이전: Variational Autoencoder (VAE) | 다음: 확산 모델(DDPM)

32. Diffusion Models¶

학습 목표¶

Diffusion Process 이론 이해 (Forward/Reverse)
DDPM (Denoising Diffusion Probabilistic Models) 원리
Score-based Generative Models 개념
U-Net 아키텍처 for Diffusion
Stable Diffusion 핵심 원리
Classifier-free Guidance
간단한 DDPM PyTorch 구현

1. Diffusion Process 개요¶

핵심 아이디어¶

데이터에 점진적으로 노이즈를 추가 (Forward Process)
    x_0 → x_1 → x_2 → ... → x_T (순수 노이즈)

노이즈를 점진적으로 제거하여 데이터 생성 (Reverse Process)
    x_T → x_{T-1} → ... → x_0 (깨끗한 이미지)

핵심: Reverse Process를 신경망으로 학습

시각적 이해¶

Forward (노이즈 추가):
[깨끗한 이미지] ──t=0──▶ [약간 노이즈] ──t=500──▶ [더 많은 노이즈] ──t=1000──▶ [완전 노이즈]

Reverse (노이즈 제거):
[완전 노이즈] ──t=1000──▶ [약간 선명] ──t=500──▶ [더 선명] ──t=0──▶ [깨끗한 이미지]

2. DDPM (Denoising Diffusion Probabilistic Models)¶

Forward Process (q)¶

# Forward process: q(x_t | x_{t-1})
# x_t = sqrt(1 - beta_t) * x_{t-1} + sqrt(beta_t) * epsilon

# Closed form (한 번에 x_0에서 x_t로):
# x_t = sqrt(alpha_bar_t) * x_0 + sqrt(1 - alpha_bar_t) * epsilon

# alpha_t = 1 - beta_t
# alpha_bar_t = prod(alpha_1 * alpha_2 * ... * alpha_t)

수학적 정의¶

import torch

def linear_beta_schedule(timesteps, beta_start=1e-4, beta_end=0.02):
    """선형 노이즈 스케줄 (⭐⭐)"""
    return torch.linspace(beta_start, beta_end, timesteps)
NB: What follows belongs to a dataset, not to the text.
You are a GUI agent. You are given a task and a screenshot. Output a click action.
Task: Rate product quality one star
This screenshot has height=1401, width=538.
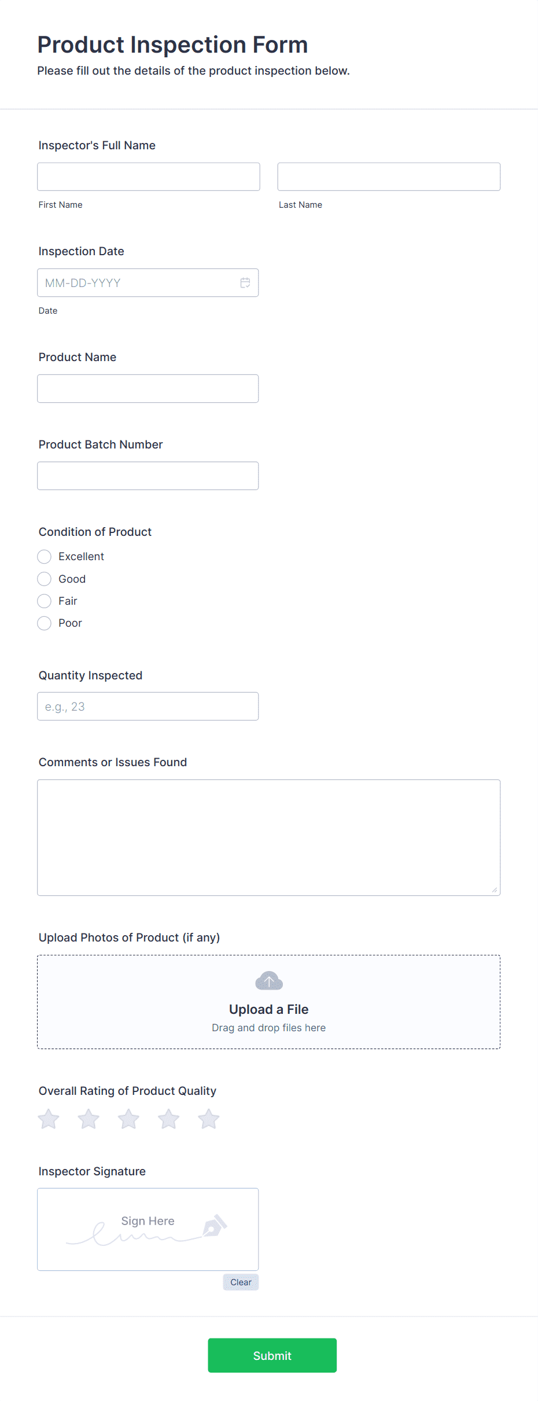point(49,1119)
def cosine_beta_schedule(timesteps, s=0.008):
    """코사인 노이즈 스케줄 (더 좋은 성능) (⭐⭐⭐)"""
    steps = timesteps + 1
    x = torch.linspace(0, timesteps, steps)
    alphas_cumprod = torch.cos(((x / timesteps) + s) / (1 + s) * torch.pi * 0.5) ** 2
    alphas_cumprod = alphas_cumprod / alphas_cumprod[0]
    betas = 1 - (alphas_cumprod[1:] / alphas_cumprod[:-1])
    return torch.clip(betas, 0.0001, 0.9999)
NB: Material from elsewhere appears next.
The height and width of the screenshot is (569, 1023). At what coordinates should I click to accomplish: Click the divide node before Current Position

def get_index_from_list(vals, t, x_shape):
    """배치의 각 샘플에 맞는 t 시점의 값 추출"""
    batch_size = t.shape[0]
    out = vals.gather(-1, t.cpu())
    return out.reshape(batch_size, *((1,) * (len(x_shape) - 1))).to(t.device)

Forward Diffusion 구현¶

class DiffusionSchedule:
    """Diffusion 스케줄 관리 (⭐⭐⭐)"""
    def __init__(self, timesteps=1000, beta_schedule='linear'):
        self.timesteps = timesteps

        if beta_schedule == 'linear':
            betas = linear_beta_schedule(timesteps)
        else:
            betas = cosine_beta_schedule(timesteps)
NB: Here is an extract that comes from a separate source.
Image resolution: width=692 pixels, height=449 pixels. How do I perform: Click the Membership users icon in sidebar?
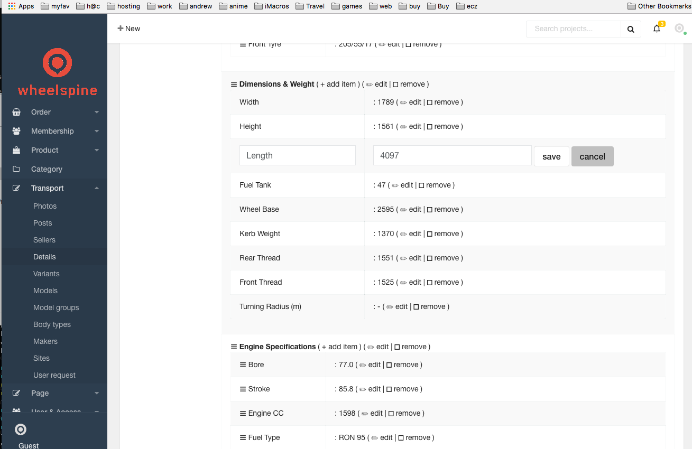coord(16,131)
        self.betas = betas
        self.alphas = 1.0 - betas
        self.alphas_cumprod = torch.cumprod(self.alphas, dim=0)
        self.alphas_cumprod_prev = F.pad(self.alphas_cumprod[:-1], (1, 0), value=1.0)

        # 계산에 필요한 값들
        self.sqrt_alphas_cumprod = torch.sqrt(self.alphas_cumprod)
        self.sqrt_one_minus_alphas_cumprod = torch.sqrt(1.0 - self.alphas_cumprod)
        self.sqrt_recip_alphas = torch.sqrt(1.0 / self.alphas)

        # Posterior 계산용
        self.posterior_variance = betas * (1.0 - self.alphas_cumprod_prev) / (1.0 - self.alphas_cumprod)

    def q_sample(self, x_0, t, noise=None):
        """Forward process: x_0에서 x_t 샘플링 (⭐⭐⭐)

        x_t = sqrt(alpha_bar_t) * x_0 + sqrt(1 - alpha_bar_t) * noise
        """
        if noise is None:
            noise = torch.randn_like(x_0)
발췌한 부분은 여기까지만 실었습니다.